■ **Aim of the exercise**
Give back exactly the lines from the one holding "Given: Turn off the Hiring Email campaign" to the last line of the entries, both included, and nothing more.

═════ Dataset content ═════

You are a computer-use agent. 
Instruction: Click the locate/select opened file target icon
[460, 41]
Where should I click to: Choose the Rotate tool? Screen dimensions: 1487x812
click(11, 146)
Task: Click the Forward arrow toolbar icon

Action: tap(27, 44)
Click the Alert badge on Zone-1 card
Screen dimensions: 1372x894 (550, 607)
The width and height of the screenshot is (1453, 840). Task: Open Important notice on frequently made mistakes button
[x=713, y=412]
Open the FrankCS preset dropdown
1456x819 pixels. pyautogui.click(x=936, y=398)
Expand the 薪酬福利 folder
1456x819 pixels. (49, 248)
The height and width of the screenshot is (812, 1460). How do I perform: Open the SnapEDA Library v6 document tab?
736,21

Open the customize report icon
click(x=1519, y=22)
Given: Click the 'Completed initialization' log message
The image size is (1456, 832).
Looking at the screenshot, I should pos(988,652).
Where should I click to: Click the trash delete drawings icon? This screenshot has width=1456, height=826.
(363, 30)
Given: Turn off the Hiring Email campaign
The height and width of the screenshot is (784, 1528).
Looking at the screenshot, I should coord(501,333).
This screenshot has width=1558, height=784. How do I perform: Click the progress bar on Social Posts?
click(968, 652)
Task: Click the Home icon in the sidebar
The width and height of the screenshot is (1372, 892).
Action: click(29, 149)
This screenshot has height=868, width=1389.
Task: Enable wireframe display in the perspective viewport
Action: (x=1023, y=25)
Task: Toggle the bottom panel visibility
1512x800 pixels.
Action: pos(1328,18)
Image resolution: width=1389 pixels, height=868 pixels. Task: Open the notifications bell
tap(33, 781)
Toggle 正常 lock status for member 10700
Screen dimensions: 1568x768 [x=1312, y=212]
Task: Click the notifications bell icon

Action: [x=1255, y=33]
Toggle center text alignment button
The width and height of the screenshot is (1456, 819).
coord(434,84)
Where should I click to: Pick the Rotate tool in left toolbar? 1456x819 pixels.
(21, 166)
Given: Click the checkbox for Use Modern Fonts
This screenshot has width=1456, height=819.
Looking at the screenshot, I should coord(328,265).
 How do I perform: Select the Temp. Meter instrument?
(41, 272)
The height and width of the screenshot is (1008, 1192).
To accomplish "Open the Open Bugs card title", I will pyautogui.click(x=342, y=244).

═════

■ **Response to the exercise**
Given: Turn off the Hiring Email campaign
The height and width of the screenshot is (784, 1528).
Looking at the screenshot, I should coord(501,333).
This screenshot has width=1558, height=784. How do I perform: Click the progress bar on Social Posts?
click(968, 652)
Task: Click the Home icon in the sidebar
The width and height of the screenshot is (1372, 892).
Action: click(29, 149)
This screenshot has height=868, width=1389.
Task: Enable wireframe display in the perspective viewport
Action: (x=1023, y=25)
Task: Toggle the bottom panel visibility
1512x800 pixels.
Action: pos(1328,18)
Image resolution: width=1389 pixels, height=868 pixels. Task: Open the notifications bell
tap(33, 781)
Toggle 正常 lock status for member 10700
Screen dimensions: 1568x768 [x=1312, y=212]
Task: Click the notifications bell icon

Action: [x=1255, y=33]
Toggle center text alignment button
The width and height of the screenshot is (1456, 819).
coord(434,84)
Where should I click to: Pick the Rotate tool in left toolbar? 1456x819 pixels.
(21, 166)
Given: Click the checkbox for Use Modern Fonts
This screenshot has width=1456, height=819.
Looking at the screenshot, I should coord(328,265).
 How do I perform: Select the Temp. Meter instrument?
(41, 272)
The height and width of the screenshot is (1008, 1192).
To accomplish "Open the Open Bugs card title", I will pyautogui.click(x=342, y=244).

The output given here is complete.